§ AIM OF THE TASK
Your job is to return every line of the listing holding the string "emoji".

§ GIVEN ENTRIES
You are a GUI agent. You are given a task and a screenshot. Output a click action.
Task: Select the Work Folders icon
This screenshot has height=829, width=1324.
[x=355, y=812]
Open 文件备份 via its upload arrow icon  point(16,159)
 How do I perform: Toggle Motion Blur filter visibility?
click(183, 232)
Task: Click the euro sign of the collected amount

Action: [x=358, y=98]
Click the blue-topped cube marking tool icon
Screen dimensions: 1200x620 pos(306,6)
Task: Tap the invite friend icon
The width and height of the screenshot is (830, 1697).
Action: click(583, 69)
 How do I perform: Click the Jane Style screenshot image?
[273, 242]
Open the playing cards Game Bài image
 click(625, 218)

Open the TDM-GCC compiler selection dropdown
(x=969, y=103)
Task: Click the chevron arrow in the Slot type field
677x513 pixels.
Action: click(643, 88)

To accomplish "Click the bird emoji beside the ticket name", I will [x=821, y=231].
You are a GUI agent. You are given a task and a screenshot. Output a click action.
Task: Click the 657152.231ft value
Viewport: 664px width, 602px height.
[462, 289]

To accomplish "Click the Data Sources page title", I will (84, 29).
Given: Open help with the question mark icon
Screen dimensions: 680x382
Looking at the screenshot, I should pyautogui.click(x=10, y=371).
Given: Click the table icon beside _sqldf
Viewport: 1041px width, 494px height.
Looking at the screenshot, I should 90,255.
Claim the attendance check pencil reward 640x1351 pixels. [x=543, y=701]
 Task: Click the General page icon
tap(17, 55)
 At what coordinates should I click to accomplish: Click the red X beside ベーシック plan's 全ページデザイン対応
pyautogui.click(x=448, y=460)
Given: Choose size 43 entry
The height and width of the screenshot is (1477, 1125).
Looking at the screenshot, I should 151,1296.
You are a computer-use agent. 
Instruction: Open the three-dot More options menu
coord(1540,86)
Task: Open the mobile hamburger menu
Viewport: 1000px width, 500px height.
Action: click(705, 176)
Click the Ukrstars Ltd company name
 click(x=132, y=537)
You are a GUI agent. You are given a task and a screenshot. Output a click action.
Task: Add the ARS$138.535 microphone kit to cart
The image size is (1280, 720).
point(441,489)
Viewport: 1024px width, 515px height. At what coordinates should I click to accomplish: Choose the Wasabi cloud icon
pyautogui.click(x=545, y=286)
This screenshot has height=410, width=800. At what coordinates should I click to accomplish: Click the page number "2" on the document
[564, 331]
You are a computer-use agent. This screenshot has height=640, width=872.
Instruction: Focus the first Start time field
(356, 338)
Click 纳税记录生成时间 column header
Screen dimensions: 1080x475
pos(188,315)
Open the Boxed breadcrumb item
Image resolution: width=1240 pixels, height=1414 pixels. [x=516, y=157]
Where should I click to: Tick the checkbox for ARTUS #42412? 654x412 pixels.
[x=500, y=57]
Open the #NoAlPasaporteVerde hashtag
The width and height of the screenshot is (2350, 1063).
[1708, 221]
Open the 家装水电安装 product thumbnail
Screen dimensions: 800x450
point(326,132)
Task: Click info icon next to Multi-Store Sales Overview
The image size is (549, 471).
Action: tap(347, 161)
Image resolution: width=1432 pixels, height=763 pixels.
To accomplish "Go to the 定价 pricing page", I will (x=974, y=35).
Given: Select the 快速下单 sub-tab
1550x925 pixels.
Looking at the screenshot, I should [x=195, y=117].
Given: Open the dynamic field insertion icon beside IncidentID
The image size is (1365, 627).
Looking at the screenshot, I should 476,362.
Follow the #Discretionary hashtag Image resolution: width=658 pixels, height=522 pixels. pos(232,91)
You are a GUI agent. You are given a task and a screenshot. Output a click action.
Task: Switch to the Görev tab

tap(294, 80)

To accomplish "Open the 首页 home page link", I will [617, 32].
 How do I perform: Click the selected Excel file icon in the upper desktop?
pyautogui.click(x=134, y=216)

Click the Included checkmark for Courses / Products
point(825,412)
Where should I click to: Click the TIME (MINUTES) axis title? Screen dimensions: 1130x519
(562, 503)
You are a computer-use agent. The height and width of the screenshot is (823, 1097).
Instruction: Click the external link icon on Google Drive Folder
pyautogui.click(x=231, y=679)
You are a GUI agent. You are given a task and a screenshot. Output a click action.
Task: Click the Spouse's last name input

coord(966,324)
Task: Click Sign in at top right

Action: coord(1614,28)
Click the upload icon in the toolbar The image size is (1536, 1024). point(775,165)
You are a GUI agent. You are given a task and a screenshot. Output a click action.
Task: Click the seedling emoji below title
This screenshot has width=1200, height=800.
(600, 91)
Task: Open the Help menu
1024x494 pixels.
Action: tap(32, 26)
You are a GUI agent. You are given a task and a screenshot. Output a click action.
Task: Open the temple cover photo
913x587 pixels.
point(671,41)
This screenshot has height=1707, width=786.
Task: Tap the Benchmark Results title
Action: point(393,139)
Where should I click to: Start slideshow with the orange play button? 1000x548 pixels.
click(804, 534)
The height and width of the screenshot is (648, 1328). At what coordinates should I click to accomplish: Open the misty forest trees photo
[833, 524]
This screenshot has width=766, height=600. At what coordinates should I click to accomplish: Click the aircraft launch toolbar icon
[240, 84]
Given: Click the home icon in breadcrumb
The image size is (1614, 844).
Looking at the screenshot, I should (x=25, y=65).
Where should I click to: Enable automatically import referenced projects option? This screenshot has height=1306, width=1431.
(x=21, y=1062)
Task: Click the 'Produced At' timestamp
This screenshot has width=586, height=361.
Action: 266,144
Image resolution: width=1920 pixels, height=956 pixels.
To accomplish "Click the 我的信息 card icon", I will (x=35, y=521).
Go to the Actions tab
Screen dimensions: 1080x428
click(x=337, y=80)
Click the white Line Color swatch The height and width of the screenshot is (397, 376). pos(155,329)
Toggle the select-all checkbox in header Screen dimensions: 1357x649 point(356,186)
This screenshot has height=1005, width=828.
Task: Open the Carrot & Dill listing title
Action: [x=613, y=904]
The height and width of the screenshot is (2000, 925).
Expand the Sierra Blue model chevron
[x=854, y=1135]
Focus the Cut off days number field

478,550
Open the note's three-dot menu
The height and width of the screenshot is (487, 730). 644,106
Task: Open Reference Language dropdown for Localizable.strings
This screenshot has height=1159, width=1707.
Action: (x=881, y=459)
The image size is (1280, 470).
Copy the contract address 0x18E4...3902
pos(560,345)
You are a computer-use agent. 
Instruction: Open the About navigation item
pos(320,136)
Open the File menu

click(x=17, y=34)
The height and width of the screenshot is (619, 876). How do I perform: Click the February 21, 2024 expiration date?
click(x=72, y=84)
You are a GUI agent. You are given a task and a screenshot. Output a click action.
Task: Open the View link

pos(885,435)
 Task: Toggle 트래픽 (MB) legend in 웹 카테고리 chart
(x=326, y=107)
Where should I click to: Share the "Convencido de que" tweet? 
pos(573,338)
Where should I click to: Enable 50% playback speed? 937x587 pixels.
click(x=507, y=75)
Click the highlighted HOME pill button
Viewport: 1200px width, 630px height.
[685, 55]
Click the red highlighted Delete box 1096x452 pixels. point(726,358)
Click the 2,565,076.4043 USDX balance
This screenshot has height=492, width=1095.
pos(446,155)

§ RESPONSE
To accomplish "Click the bird emoji beside the ticket name", I will [x=821, y=231].
Task: Click the seedling emoji below title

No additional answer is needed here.